Scientific classification
- Kingdom: Animalia
- Phylum: Chordata
- Class: Amphibia
- Order: Anura
- Family: Ceratobatrachidae
- Genus: Alcalus
- Species: A. sariba
- Binomial name: Alcalus sariba (Shelford, 1905)
- Synonyms: Rana sariba Shelford, 1905 ; Ingerana (Ingerana) sariba (Shelford, 1905) ; Taylorana sariba (Shelford, 1905) ;

= Alcalus sariba =

- Authority: (Shelford, 1905)
- Conservation status: EN

Species of frog

Alcalus sariba, also known as Saribau eastern frog or Saribau dwarf mountain frog, is a species of frog in the subfamily Alcalinae, family Ceratobatrachidae. It is endemic to Sarawak, Malaysian Borneo, where it is known from a small number of locations, including the eponymous Mount Saribau. It has often been included in Alcalus baluensis (=Ingerana baluensis), but is now considered a distinct species. The two species are similar but Alcalus sariba is larger.

==Description==
The holotype is a female measuring 38 mm in snout–vent length, and the common length for females is 36–38 mm; the size of the male is unknown. The overall appearance is stocky. The head is relatively big compared to the body. Coloration varies from light to dark brown and includes some darker markings. The adhesive finger discs bear a white cross-bar.

==Habitat and conservation==
Alcalus sariba occurs along seepage areas close to small streams as well as in leaf litter in primary forest; it does not tolerate habitat disturbance. Breeding biology is unknown but presumably involves direct development (i.e, there is no free-living larval stage), as in other Alcalus.

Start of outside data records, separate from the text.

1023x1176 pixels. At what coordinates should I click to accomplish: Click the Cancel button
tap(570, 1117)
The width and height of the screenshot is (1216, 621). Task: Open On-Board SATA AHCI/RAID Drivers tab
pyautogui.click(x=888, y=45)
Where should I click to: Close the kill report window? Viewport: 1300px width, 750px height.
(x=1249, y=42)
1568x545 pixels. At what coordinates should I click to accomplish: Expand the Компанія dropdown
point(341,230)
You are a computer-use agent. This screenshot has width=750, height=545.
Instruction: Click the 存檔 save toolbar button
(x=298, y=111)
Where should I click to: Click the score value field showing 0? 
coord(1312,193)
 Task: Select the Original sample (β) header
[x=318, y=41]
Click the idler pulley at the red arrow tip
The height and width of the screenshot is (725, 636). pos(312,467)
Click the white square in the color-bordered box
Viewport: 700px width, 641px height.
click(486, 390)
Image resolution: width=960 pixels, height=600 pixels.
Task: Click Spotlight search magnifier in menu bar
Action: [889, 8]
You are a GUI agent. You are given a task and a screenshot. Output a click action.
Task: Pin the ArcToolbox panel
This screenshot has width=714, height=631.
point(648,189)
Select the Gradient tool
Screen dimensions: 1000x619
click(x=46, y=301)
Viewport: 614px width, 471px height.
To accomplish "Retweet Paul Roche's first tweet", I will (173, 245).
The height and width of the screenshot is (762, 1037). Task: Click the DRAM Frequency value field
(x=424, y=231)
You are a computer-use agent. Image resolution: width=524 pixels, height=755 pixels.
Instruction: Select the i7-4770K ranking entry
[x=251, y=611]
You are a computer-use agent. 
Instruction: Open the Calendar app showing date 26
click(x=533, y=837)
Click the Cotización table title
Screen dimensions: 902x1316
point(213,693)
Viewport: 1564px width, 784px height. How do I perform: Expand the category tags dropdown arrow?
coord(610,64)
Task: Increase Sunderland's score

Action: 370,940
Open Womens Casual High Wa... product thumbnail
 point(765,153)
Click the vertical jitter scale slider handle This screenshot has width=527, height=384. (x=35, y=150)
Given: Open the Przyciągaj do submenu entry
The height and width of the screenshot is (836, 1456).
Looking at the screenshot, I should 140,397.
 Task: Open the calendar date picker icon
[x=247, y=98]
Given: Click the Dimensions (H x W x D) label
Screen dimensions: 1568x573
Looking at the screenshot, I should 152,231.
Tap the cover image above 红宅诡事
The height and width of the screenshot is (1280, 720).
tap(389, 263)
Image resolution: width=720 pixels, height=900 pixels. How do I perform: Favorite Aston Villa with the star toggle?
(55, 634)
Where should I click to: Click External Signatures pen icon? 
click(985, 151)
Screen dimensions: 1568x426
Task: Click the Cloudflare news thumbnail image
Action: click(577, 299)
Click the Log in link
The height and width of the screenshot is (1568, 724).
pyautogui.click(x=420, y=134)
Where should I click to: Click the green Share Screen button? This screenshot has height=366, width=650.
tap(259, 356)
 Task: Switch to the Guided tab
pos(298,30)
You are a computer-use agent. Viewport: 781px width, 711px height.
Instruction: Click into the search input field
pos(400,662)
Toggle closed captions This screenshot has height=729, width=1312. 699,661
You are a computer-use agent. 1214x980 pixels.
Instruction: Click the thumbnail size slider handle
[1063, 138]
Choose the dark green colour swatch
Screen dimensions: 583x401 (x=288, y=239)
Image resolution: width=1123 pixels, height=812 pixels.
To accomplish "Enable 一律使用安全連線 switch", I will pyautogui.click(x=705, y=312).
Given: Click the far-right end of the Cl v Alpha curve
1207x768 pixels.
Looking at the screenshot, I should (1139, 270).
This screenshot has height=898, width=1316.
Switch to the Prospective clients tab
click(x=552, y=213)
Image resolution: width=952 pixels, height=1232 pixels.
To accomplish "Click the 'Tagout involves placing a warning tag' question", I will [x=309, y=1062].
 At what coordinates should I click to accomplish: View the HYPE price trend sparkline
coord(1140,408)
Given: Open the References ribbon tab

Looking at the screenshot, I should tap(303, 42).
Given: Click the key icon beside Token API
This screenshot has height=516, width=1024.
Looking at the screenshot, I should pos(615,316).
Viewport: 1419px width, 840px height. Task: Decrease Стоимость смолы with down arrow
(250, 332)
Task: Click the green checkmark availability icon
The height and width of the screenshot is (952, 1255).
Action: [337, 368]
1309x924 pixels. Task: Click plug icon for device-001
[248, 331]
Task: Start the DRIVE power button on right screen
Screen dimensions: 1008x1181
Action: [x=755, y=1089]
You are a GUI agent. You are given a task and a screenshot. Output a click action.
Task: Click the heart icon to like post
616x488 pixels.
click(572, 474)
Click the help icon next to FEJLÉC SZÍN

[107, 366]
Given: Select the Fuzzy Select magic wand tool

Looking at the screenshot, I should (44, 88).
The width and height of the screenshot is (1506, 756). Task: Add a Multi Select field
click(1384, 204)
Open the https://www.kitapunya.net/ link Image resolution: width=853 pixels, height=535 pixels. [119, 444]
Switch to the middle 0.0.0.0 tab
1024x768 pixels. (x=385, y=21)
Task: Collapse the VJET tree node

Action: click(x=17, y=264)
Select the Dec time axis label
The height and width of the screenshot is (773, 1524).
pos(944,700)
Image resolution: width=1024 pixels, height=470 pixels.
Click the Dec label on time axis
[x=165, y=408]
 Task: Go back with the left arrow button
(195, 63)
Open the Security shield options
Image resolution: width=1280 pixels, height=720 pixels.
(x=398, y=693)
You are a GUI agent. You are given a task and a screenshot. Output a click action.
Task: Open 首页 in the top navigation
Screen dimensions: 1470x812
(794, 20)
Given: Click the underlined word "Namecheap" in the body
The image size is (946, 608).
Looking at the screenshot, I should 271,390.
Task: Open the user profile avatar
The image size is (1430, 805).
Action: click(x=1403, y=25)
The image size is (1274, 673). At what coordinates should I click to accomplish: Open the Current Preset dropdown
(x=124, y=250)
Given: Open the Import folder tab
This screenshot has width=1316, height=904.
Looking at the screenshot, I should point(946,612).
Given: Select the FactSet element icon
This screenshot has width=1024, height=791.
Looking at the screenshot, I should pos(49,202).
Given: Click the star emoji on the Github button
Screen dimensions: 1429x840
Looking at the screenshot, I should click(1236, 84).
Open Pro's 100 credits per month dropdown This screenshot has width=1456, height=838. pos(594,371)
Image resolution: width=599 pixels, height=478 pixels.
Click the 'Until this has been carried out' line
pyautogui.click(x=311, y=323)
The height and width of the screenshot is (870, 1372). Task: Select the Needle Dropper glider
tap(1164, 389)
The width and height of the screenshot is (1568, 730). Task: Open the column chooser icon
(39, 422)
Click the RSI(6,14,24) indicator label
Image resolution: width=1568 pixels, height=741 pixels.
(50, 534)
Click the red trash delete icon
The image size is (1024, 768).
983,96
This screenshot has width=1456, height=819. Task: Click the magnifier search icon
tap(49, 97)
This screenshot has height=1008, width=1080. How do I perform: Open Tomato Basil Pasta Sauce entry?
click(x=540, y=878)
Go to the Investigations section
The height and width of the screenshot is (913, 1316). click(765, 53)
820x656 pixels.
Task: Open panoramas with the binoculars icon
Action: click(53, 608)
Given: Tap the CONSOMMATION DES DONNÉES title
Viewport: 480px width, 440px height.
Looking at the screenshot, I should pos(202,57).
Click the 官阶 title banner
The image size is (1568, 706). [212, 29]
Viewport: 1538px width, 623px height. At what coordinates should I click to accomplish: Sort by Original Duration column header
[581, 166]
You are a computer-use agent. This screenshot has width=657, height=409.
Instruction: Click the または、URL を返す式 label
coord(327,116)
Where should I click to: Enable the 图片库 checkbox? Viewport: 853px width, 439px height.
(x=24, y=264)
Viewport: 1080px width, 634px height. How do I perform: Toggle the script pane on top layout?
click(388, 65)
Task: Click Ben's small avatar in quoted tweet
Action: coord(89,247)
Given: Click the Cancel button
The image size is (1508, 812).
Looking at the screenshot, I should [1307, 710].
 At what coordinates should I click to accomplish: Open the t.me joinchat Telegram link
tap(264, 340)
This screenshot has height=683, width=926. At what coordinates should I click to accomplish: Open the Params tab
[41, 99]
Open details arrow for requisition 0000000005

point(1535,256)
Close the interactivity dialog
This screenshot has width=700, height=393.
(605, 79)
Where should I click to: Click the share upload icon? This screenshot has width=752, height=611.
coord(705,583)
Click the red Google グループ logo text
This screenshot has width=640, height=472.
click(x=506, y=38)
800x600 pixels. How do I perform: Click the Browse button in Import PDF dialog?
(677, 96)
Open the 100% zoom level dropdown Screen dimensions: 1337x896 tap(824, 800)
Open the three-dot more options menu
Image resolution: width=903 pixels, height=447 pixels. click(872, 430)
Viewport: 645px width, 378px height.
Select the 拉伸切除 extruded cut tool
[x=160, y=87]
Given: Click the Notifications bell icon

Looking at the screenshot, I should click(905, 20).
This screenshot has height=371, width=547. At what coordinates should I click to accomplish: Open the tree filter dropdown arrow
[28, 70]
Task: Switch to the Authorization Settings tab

Alcalus sariba is considered common and occurs in the Santubong National Park, Kubah National Park, and Matang Wildlife Centre. However, outside protected areas it is threatened by habitat loss caused by logging concessions, small scale subsistence logging, and oil palm plantations. Furthermore, Santubong National Park is facing encroachment from housing and tourism development.